#### Kutipan Teks
· · · · ·

NUR KALBU DARI STASIUN SATU KE STASIUN BERIKUTNYA


Menurut Syaikh Siti Jenar, Allah bukanlah sesuatu yang asing bagi diri manusia. Allah juga bukan yang ghaib dari manusia. Walaupun Ia penyandang asma al-Ghayb, namun itu hanya dari sudut materi atau raga manusia. Secara rohiyah, Allah adalah ke-Diri-an manusia itu. 

Dalam diri manusia terdapat roh al-idhafi yang membimbing manusia untuk mengenal dan menghampirinya. Sebagai sarananya, dalam otak kecil manusia, Allah menaruh God-spot (titik Tuhan) sebagai filter bagi kerja otak, agar tidak terjebak hanya berpikir materialistik dan matematis. Inilah titik spiritual yang akan menghubungkan jiwa dan raga melalui roh al-idhafi. 

Dari sistem kerja itulah kemudian terjalin kemanunggalan abadi. Maka kalau ada anggapan bahwa Allah itu ghaib bagi manusia, sesuatu yang jauh dari manusia, pandangan itu keliru dan sesat. Pengetahuan yang tidak dapat dijangkau oleh Akal, masih mampu dijangkau oleh Hati. Hati yang suci bersih mengeluarkan cahaya-nya yang dinamakan NUR KALBU. 

Nur Kalbu menerangi akal, dengan cahaya Nur Kalbu ini, akal dapat menyambung kembali perjalanannya dari ‘stasiun satu ke stasiun berikutnya’. Perjalanan akal yang diterangi oleh cahaya Nur Kalbu mampu menyingkap perkara-perkara yang gaib, dan kemudian beriman daripada-nya walaupun biasa-nya akal manusia umum me-nafikan-nya. 

Terdapat perbedaan yang mendasar antara akal biasa dengan akal yang diterangi oleh Nur.  Akal Biasa beriman kepada Allah s.w.t hanya berdasarkan dalil-dalil yang nyata dan logika saja, sedangkan akal yang beserta Nur mampu menyelami kedalaman atau kebalikan dari yang nyata yaitu perkara gaib, dan beriman kepada Allah s.w.t berdasarkan pengalaman tentang perkara-perkara gaib.

· · · · ·

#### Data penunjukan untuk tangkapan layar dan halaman
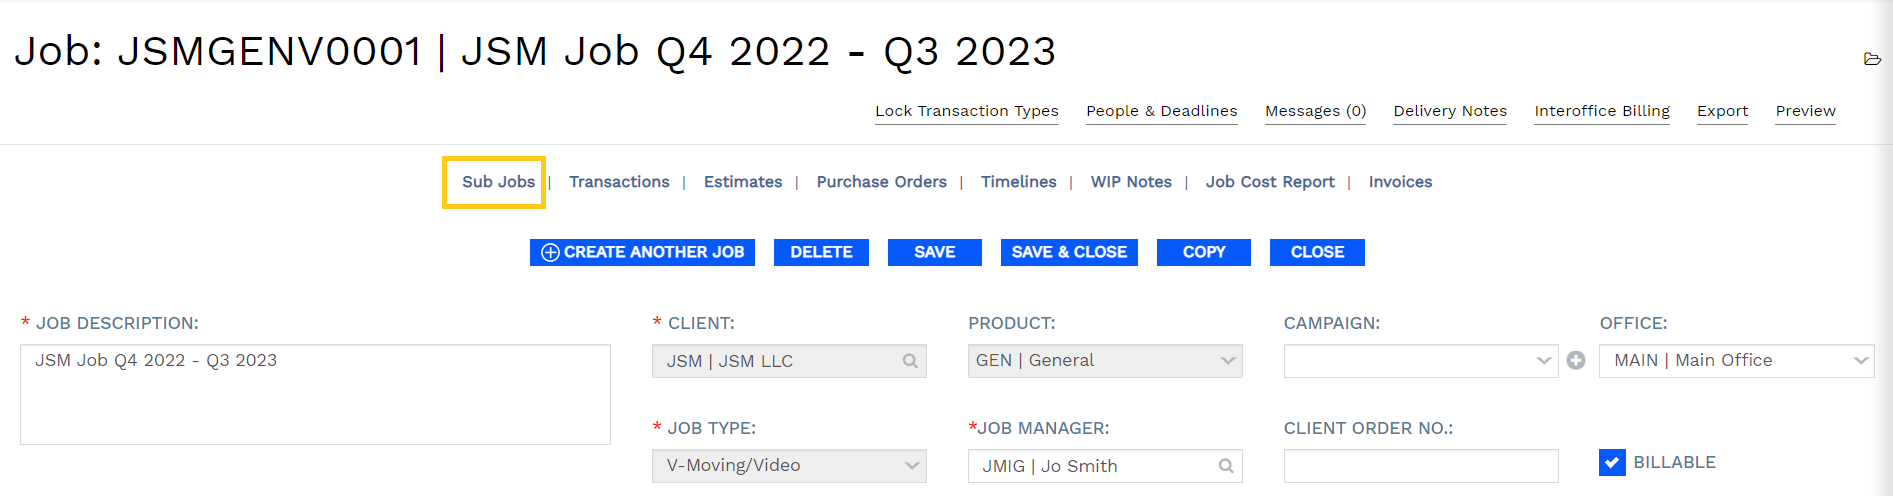
Task: Click the Copy button
Action: (x=1203, y=252)
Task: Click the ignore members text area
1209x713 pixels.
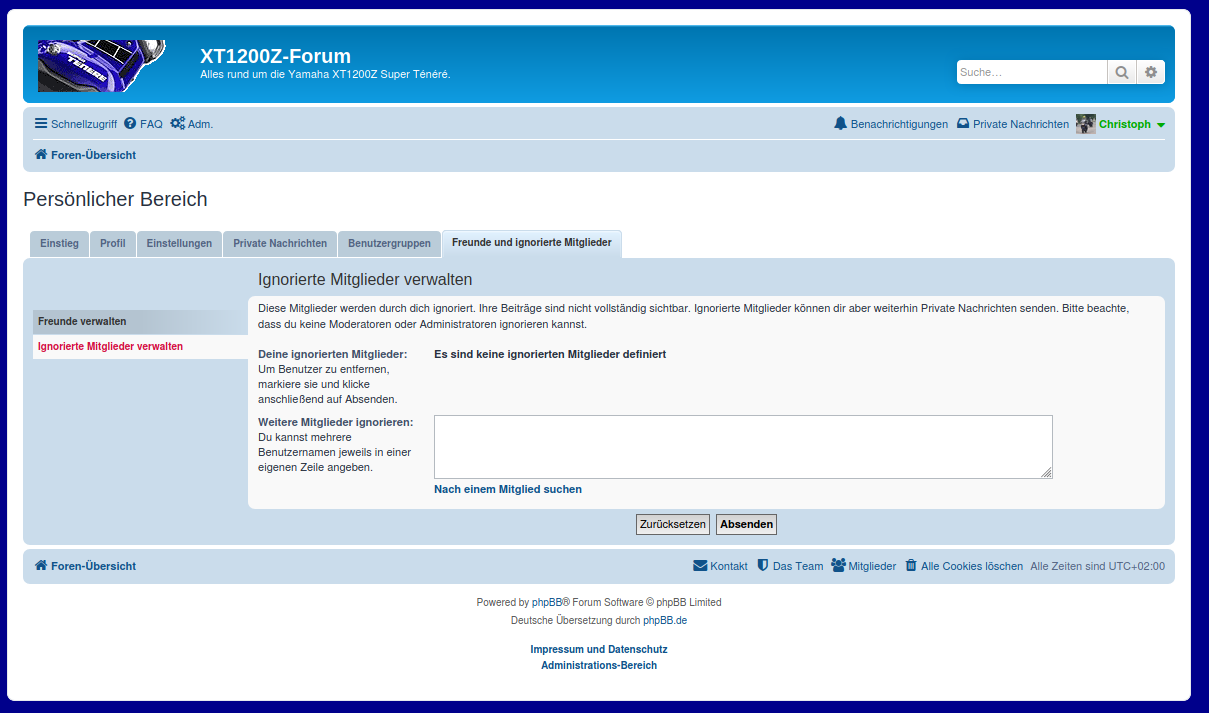Action: [742, 447]
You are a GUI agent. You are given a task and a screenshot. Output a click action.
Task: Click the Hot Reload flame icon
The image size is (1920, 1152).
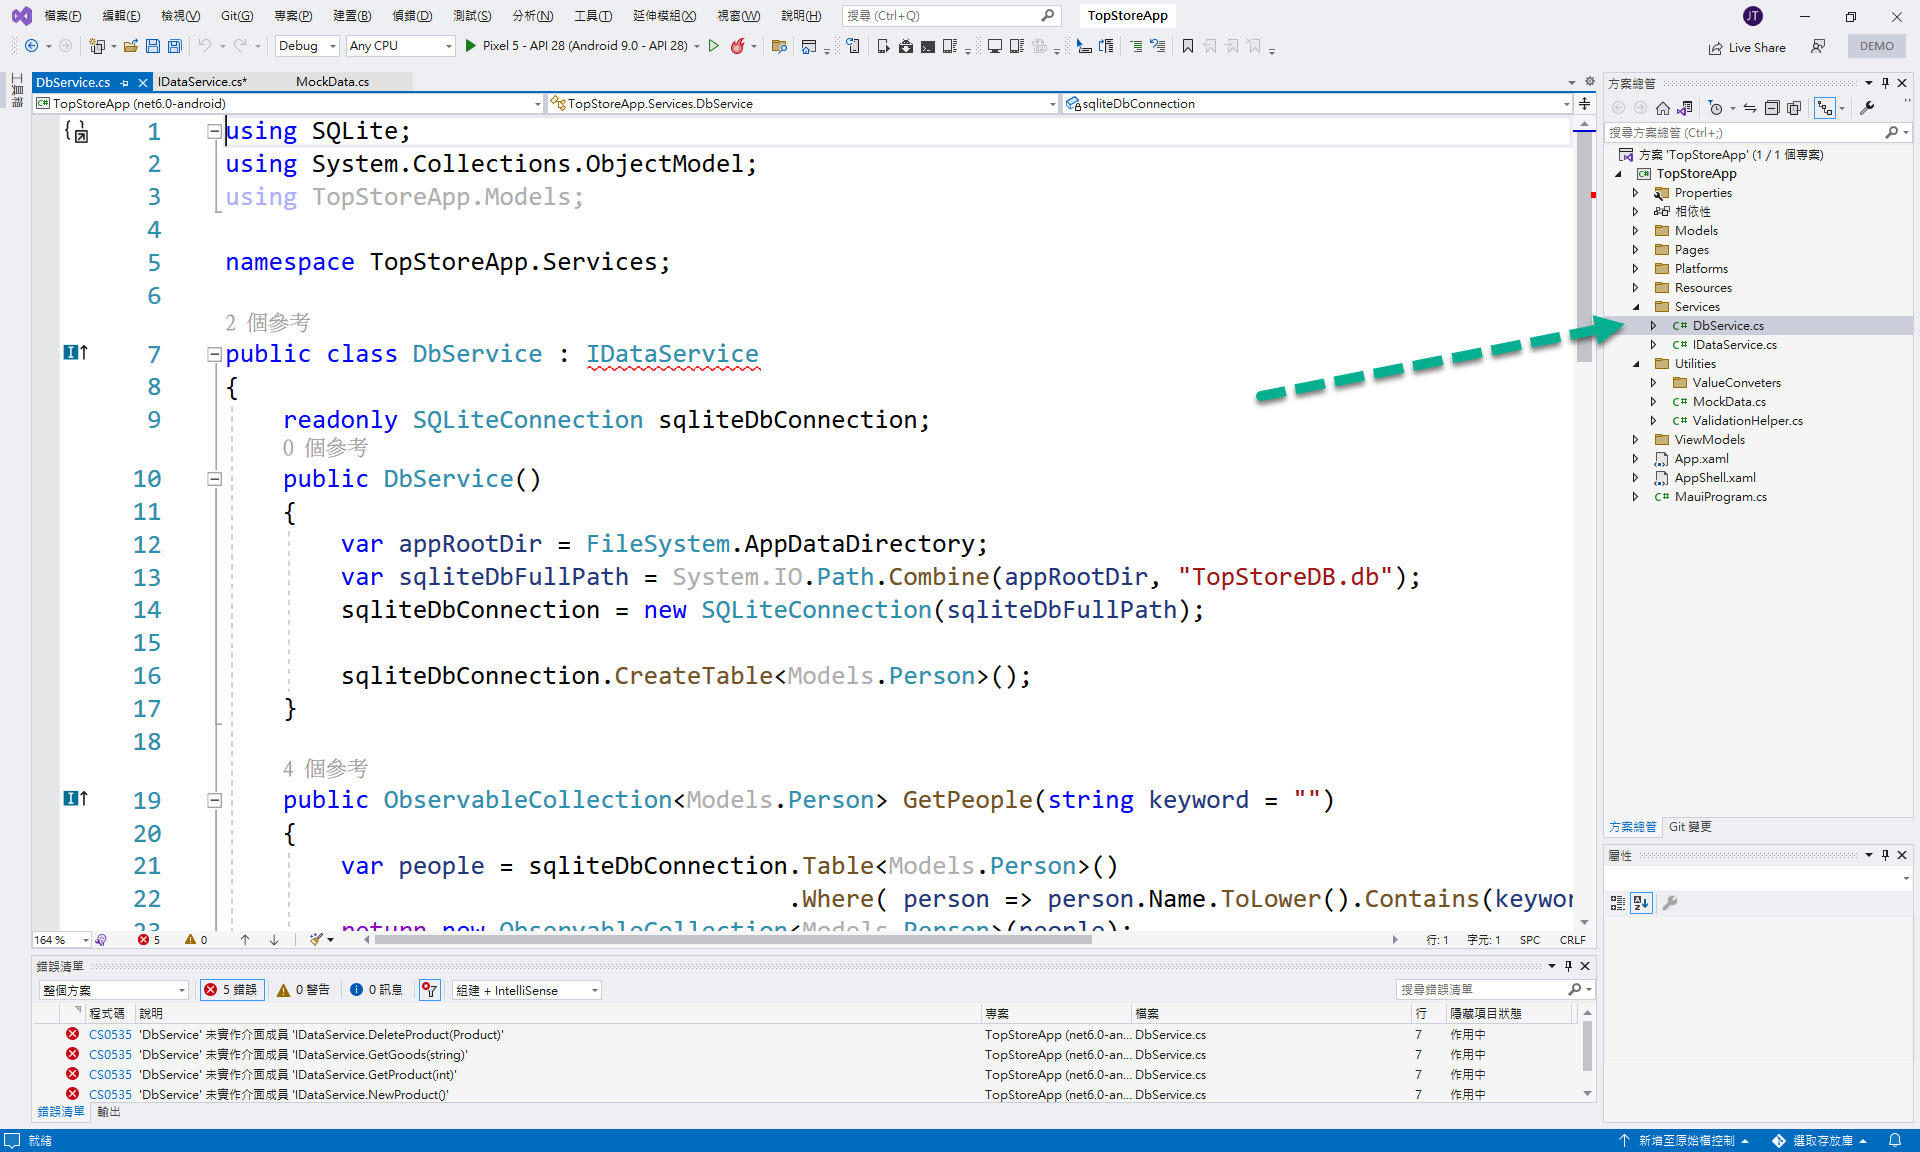click(737, 46)
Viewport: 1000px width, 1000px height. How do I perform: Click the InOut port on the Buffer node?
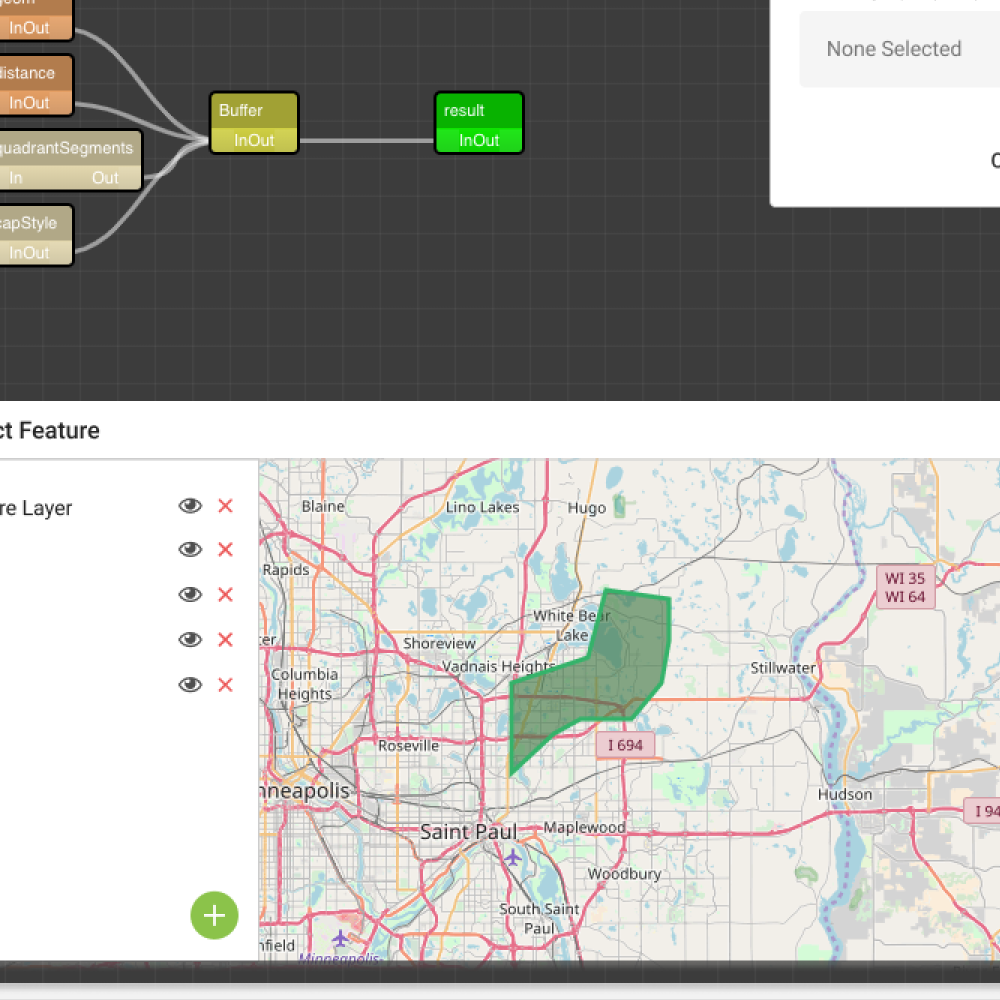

· · · · ·

#### Tantangan
**a.** Dalam teks tentang Nur Kalbu, ada kata yang akhiran "nya"-nya dipisah dengan tanda hubung. Tulis semua kata itu.
**b.** Salin kata demi kata bagian teks tentang Nur Kalbu, mulai dari "Nur Kalbu menerangi" sampai "tentang perkara-perkara gaib.".

#### Jawaban Tugas
**a.**
cahaya-nya
daripada-nya
biasa-nya
me-nafikan-nya

**b.**
Nur Kalbu menerangi akal, dengan cahaya Nur Kalbu ini, akal dapat menyambung kembali perjalanannya dari ‘stasiun satu ke stasiun berikutnya’. Perjalanan akal yang diterangi oleh cahaya Nur Kalbu mampu menyingkap perkara-perkara yang gaib, dan kemudian beriman daripada-nya walaupun biasa-nya akal manusia umum me-nafikan-nya. 

Terdapat perbedaan yang mendasar antara akal biasa dengan akal yang diterangi oleh Nur.  Akal Biasa beriman kepada Allah s.w.t hanya berdasarkan dalil-dalil yang nyata dan logika saja, sedangkan akal yang beserta Nur mampu menyelami kedalaman atau kebalikan dari yang nyata yaitu perkara gaib, dan beriman kepada Allah s.w.t berdasarkan pengalaman tentang perkara-perkara gaib.